The next day, as I was having lunch at an outdoor café in Vientiane, an old American woman entered with two young men. They sat near me, and from their conversation I gathered that one was her son and the other his Indian lover. The woman sat queening it for a while, and the young men talked intimately. And then a waiter approached her.
"Ask them. They make all the decisions," she said. "I'm just along for the ride."
Strange little dramas occurred, the glimpses I got as a traveler, not a short story but a fleeting look of something else. I always knew that there was much more, and so these people appeared like characters waiting for me, as some Americans had in India, to assign them parts in a bigger story.
I was satisfied that the depraved Vientiane of whores and stoners I had known was gone, replaced by a Vientiane of budget travelers and backpackers. Meanwhile the Laotians themselves did their best to escape across the river to Thailand, where there were opportunities for work and real money.
A pedicab, locally known as a tuk-tuk, passed me as I was walking down a street. The man said, "Where?"
I thought that I might go to the museum or see some more temples. But I said, "How much to the bridge?"

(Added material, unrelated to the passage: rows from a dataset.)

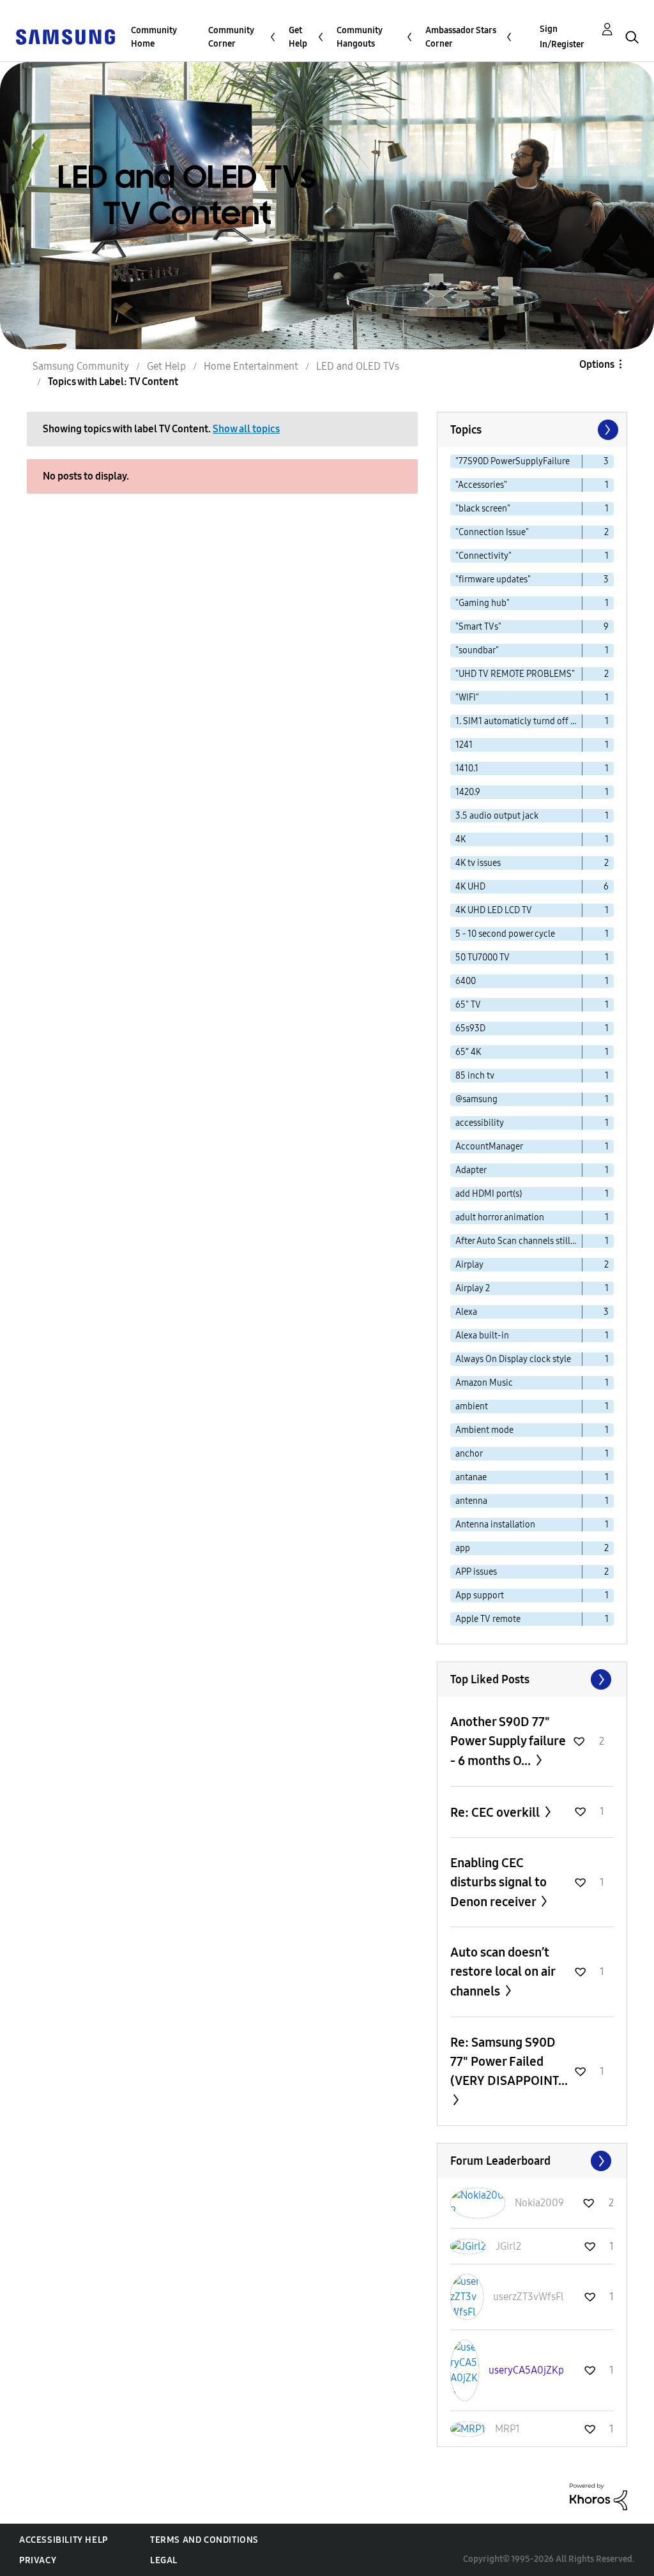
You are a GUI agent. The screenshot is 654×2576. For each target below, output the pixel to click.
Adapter (471, 1170)
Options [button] (596, 364)
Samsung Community (81, 366)
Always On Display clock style (513, 1359)
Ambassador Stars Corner (460, 37)
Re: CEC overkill (496, 1812)
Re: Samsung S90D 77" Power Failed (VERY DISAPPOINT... (509, 2061)
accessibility (479, 1123)
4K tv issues (478, 863)
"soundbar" (477, 650)
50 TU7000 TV (482, 957)
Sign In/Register (562, 37)
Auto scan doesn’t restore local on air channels (502, 1971)
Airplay (469, 1264)
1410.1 (466, 768)
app (462, 1548)
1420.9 (467, 792)
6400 (465, 981)
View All (532, 1679)
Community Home (154, 37)
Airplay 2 (472, 1288)
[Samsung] (65, 36)
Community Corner (231, 37)
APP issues (476, 1571)
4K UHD (470, 886)
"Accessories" (481, 485)
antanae (471, 1477)
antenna (471, 1501)
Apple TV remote (488, 1619)
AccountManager (489, 1146)
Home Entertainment (251, 366)
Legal (164, 2560)
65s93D (470, 1028)
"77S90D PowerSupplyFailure (512, 461)
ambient (471, 1406)
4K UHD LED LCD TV (493, 910)
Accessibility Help (63, 2539)
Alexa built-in (482, 1335)
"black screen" (482, 508)
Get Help (298, 37)
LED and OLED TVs (357, 366)
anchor (469, 1453)
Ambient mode (484, 1430)
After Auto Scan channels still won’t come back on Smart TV (518, 1241)
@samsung (476, 1099)
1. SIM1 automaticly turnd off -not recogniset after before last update (518, 721)
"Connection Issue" (492, 532)
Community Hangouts (360, 37)
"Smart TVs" (478, 626)
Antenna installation (495, 1524)
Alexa (466, 1312)
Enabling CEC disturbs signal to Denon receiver (498, 1882)
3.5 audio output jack (496, 815)
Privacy (37, 2560)
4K (460, 839)
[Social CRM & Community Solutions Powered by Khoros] (598, 2496)
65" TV (468, 1004)
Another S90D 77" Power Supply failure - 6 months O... (508, 1741)
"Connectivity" (483, 555)
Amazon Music (484, 1382)
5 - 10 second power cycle (505, 933)
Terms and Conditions (204, 2539)
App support (479, 1595)
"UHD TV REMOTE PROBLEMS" (515, 674)
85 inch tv (474, 1075)
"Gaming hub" (482, 603)
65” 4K (468, 1052)
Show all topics (246, 429)
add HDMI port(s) (488, 1193)
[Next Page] (607, 430)
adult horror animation (499, 1217)
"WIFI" (467, 697)
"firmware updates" (493, 579)
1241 (464, 744)
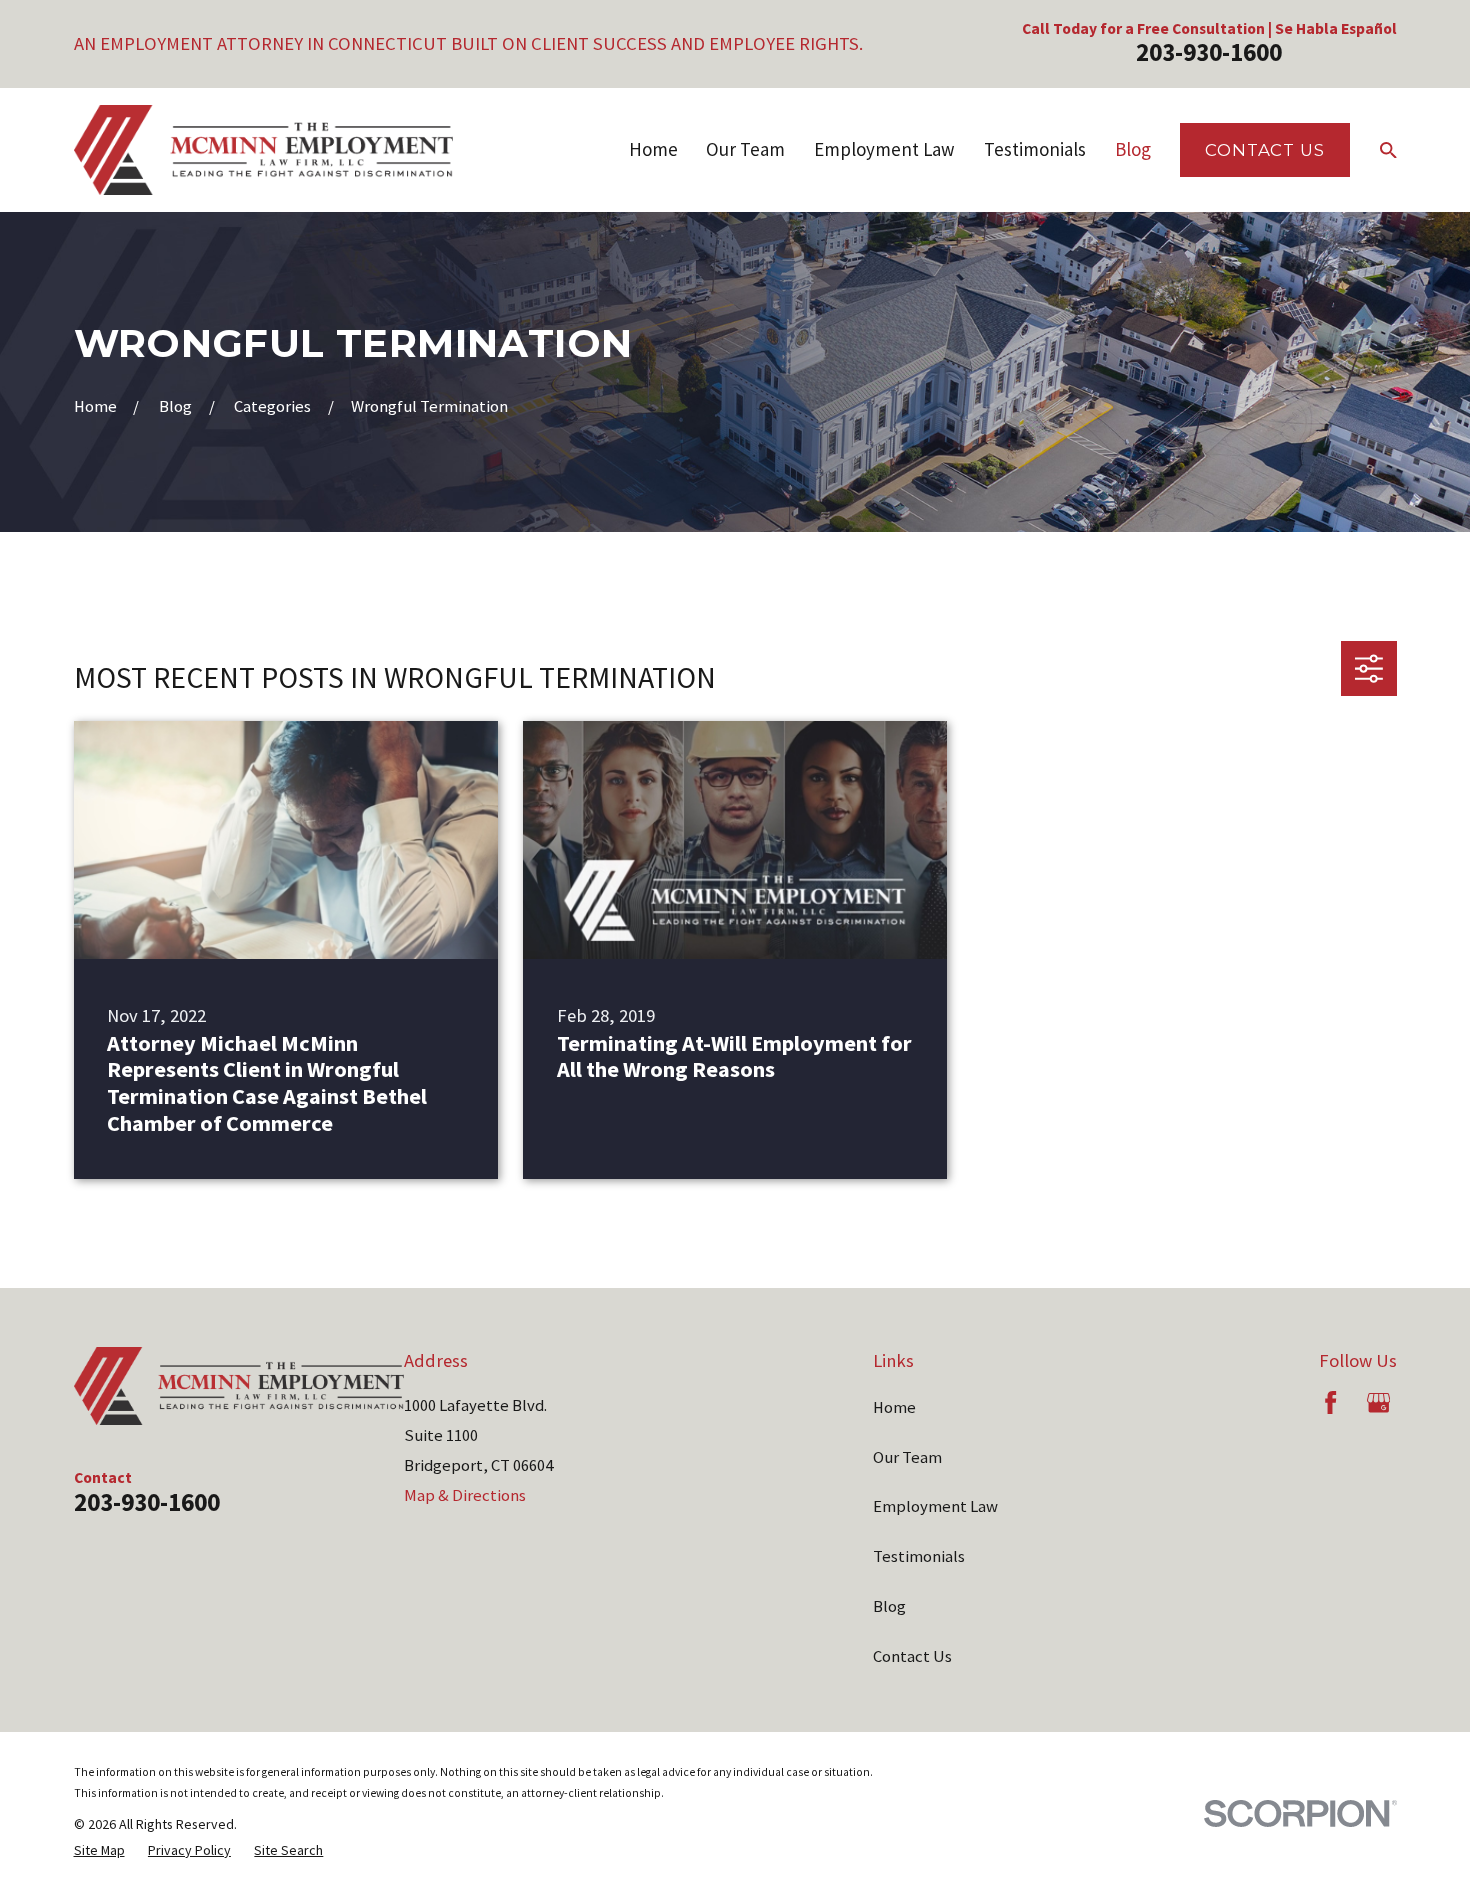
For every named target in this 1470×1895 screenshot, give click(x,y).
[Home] (264, 150)
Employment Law (935, 1506)
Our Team (907, 1457)
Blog (889, 1606)
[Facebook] (1330, 1402)
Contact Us (1264, 150)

He named a price, and not long after that I was back at Nong Khai Station, waiting for the Bangkok train, thinking about the little dramas. A woman smiled at me.
"Anyone sitting here?"
"Be my guest."
She was American, tubby and short, duck-butted, about fifty or so, in black capri pants, her hair drawn back but most of it fluttering around her sweaty face. She was pale, unnaturally so in this bright sunshine. She carried a misshapen duffle bag, which she unzipped, taking out a ten-inch baguette sandwich wrapped in paper. Pulling off the paper, holding the sandwich in two hands, like a tool, she tilted her head and began eating, working on it from its narrower end.

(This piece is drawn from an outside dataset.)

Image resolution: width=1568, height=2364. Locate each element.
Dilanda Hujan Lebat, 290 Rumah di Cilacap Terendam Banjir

"Real good," she said, chewing.
"What's in it?"
"Usual stuff. Mystery meat and salad." She laughed. She seemed sure of herself, and here she was, alone in an empty railway station on the Thai-Laos border on a hot afternoon.
"You from the States?"
"Missouri. But I live in Khon Kaen."
Another one. I didn't say anything for a while. I was content. I'd just had some noodles across the road from the station, and the Thai noodle seller had said I should stay, live here, lots of
farangs
had done that and were happy. Eating noodles on the border in a shady open-sided restaurant, waiting for the Bangkok train, was a kind of bliss. Plenty of women here would want to move in with you, he said, promising me romance too. Now I was on the platform with the fat woman from Missouri as she gnawed at her sandwich.